Last week, with sweeping majorities in the U.S. Senate and House of Representatives, the Coronavirus Aid, Relief and Economic Security Act (CARES) was passed in response to COVID-19 and the toll it has taken on the U.S. economy. President Trump signed the bill over the weekend, making it ready for implementation. With $2 Trillion worth of funding dedicated to offsetting the impact of the pandemic for families and companies, what does this mean for our farmers?
To begin with, direct payments of up to $1,200 for individuals who make less than $75,000 a year and up to $2,400 for couples who make less than $150,000 a year will be made to the majority of US adults – farmers and the general population alike. An additional $500 will be added per child in each household. The calculations for this will be based on 2018 & 2019 tax returns and information from Social Security Administration.
A variety of business tax provisions pertinent to farming operations have also been made available. This includes a 50% refundable payroll tax credit on wages paid up to $10,000 during the crisis but is limited to firms experiencing a decrease in gross receipts of 50% or more compared to last year – something unlikely for most farms. Likely more relevant to agriculture is a provision in the bill that allows firms to take net operating losses (NOLs) earned in 2018, 2019 or 2020 and carry those back five years. Importantly, the bill modifies loss limitations for farms.

+ + + +

* [ACTIONS TO TAKE]
(1) Please repeat the CARES Act article from "A variety of" up to and including "limitations for farms.", keeping every word unchanged.
(2) Answer these from the CARES Act article:
(a) How much total funding does the bill dedicate to offsetting the pandemic's impact?
(b) What amount is added per child in each household?
(c) What percentage is the refundable payroll tax credit on wages?

* [GIVEN DATA]
+ + + +

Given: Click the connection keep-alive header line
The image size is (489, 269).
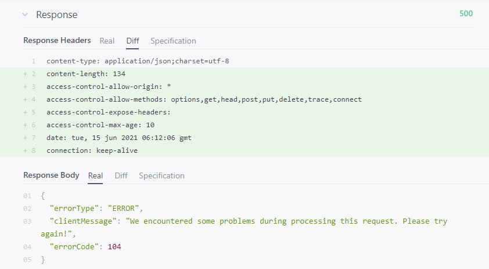Looking at the screenshot, I should pos(92,150).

+ + + +

* [EXERCISE ANSWERS]
(1)
A variety of business tax provisions pertinent to farming operations have also been made available. This includes a 50% refundable payroll tax credit on wages paid up to $10,000 during the crisis but is limited to firms experiencing a decrease in gross receipts of 50% or more compared to last year – something unlikely for most farms. Likely more relevant to agriculture is a provision in the bill that allows firms to take net operating losses (NOLs) earned in 2018, 2019 or 2020 and carry those back five years. Importantly, the bill modifies loss limitations for farms.

(2)
(a) $2 Trillion
(b) $500
(c) 50%